You could use regex:
$text= "ATTRIBUTE1: +VALUE1;\nATTRIBUTE2: -VALUE2%;";
echo "STRING\n" . $text . "\n\n";
preg_match_all("~
^ # match start of line
([^:]+):\s* # match anything that's not a ':' (attribute), followed by a colon and spaces
([+-]) # match a plus or a minus sign
([^%;]+) # match anything that's not a '%' or ';' (value)

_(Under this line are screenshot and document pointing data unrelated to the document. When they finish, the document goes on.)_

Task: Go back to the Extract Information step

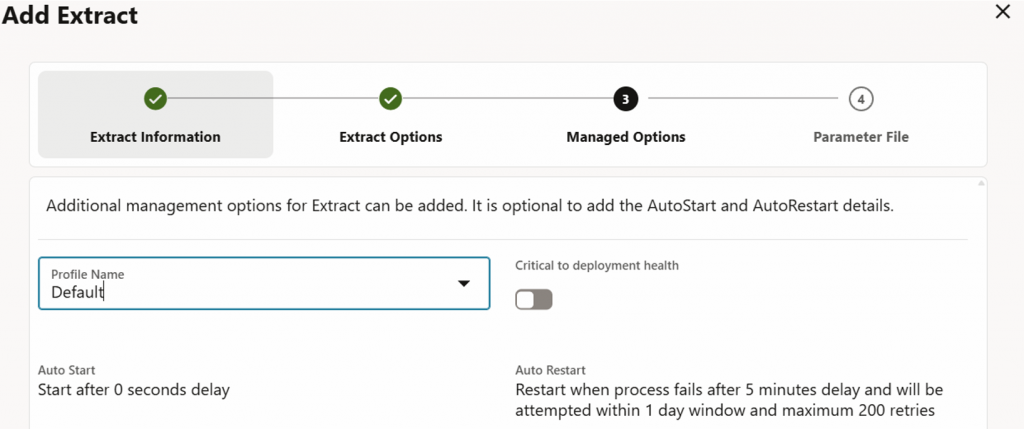Action: (155, 137)
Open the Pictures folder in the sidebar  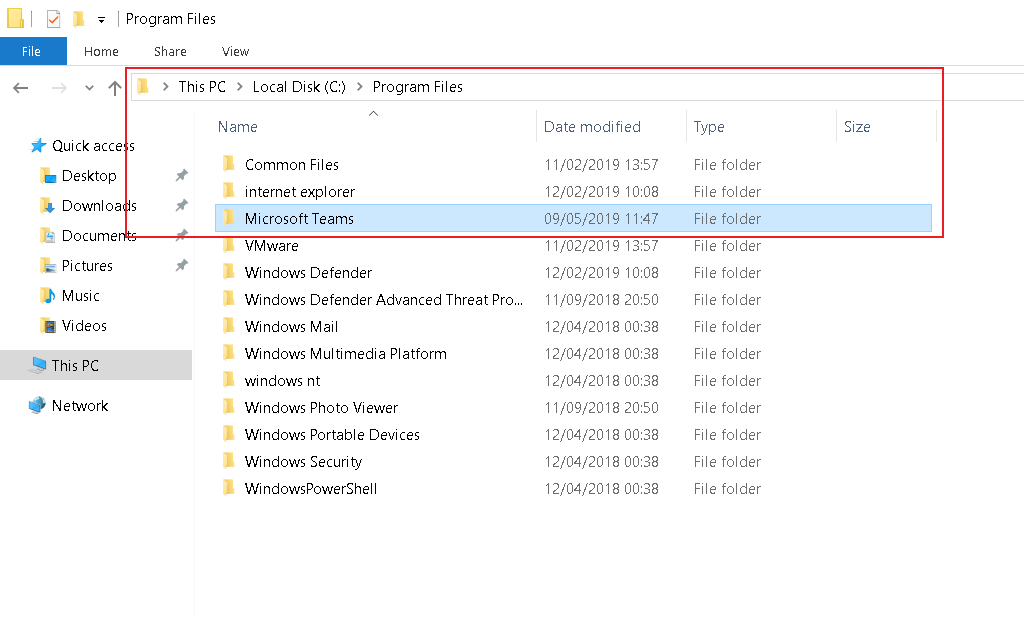88,265
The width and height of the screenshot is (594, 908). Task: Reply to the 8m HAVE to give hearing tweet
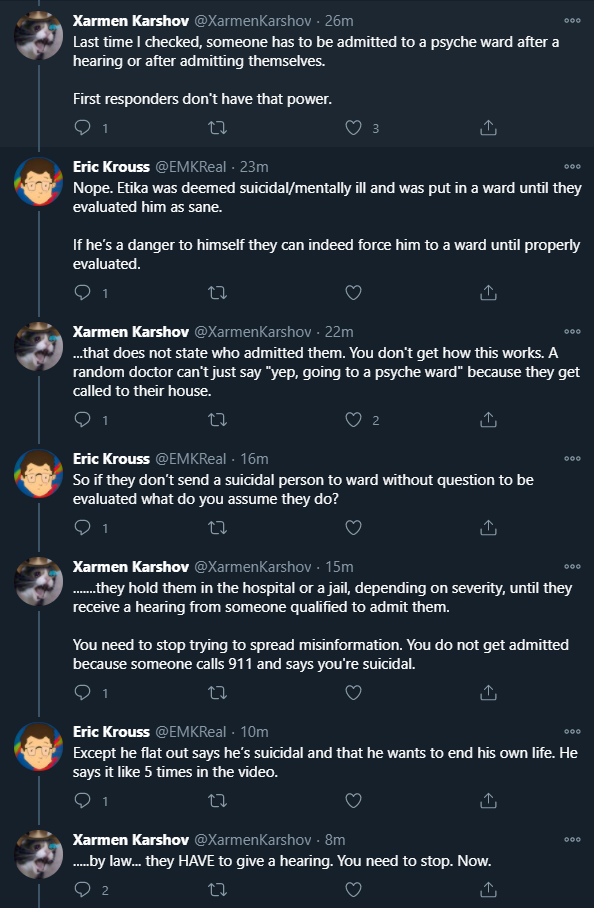[x=83, y=889]
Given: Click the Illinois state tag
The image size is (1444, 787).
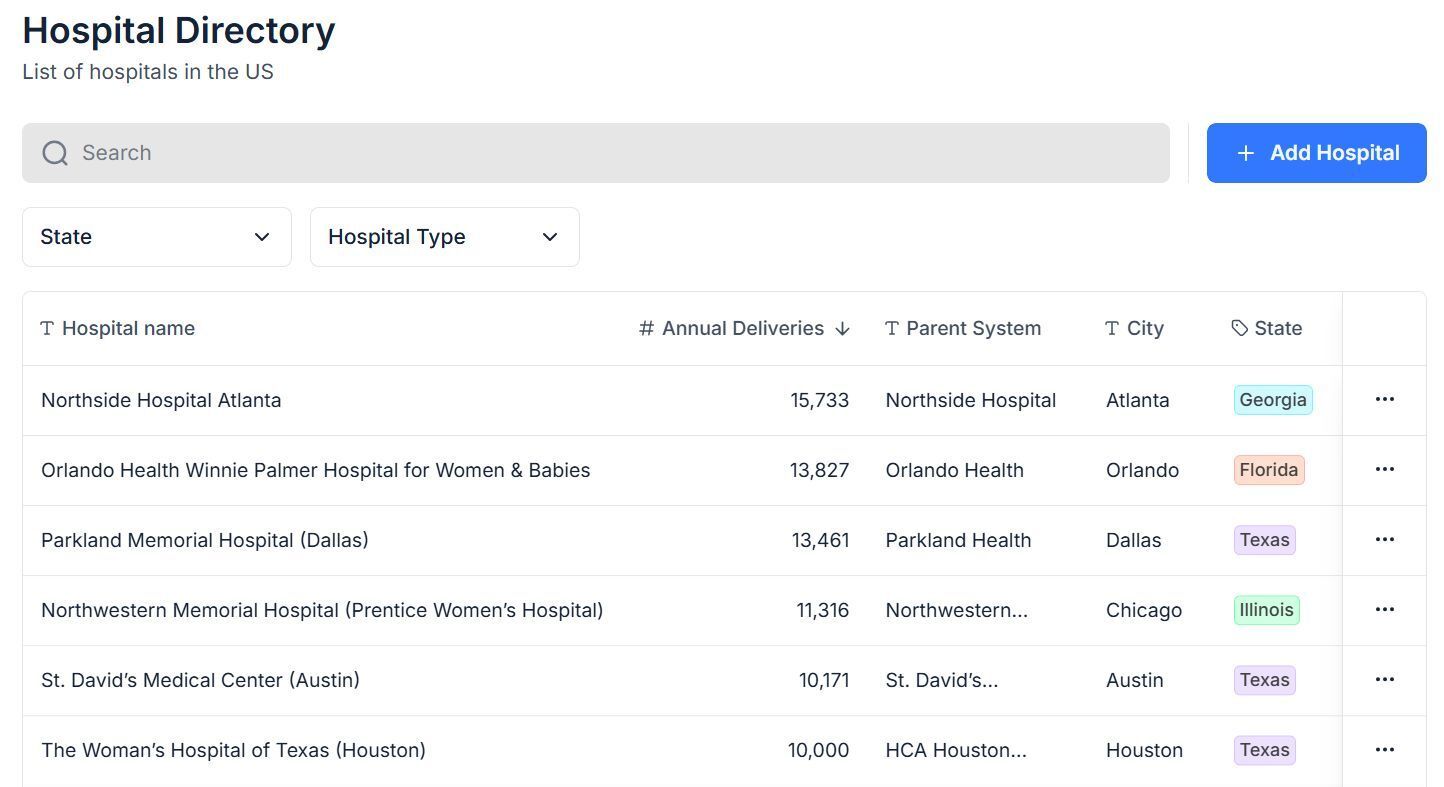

(%?) # optionally match percent sign
;\s*$ # match ';' then optional spaces and end of line
~mx", $text, $matches, PREG_SET_ORDER);
print_r($matches);
Prints:
STRING
ATTRIBUTE1: +VALUE1;
ATTRIBUTE2: -VALUE2%;
Array
(
[0] => Array
(
[0] => ATTRIBUTE1: +VALUE1;
[1] => ATTRIBUTE1
[2] => +
[3] => VALUE1
[4] =>
)
[1] => Array
(
[0] => ATTRIBUTE2: -VALUE2%;
[1] => ATTRIBUTE2
[2] => -
[3] => VALUE2
[4] => %
)
)
You might have to play around with the regex, but it's got comments now so it shouldn't be too hard to figure it out.
One thing you could do:
$str=explode(": ",$str);
$array[0]=$str[0];
$array[1]=substr($str[1],0,1);
if(substr($str[1],strlen($str[1])-1)=="%"){
$array[2]=substr($str[1],1,strlen($str[1])-2);
$array[3]="%";
}else
$array[2]=substr($str[1],1);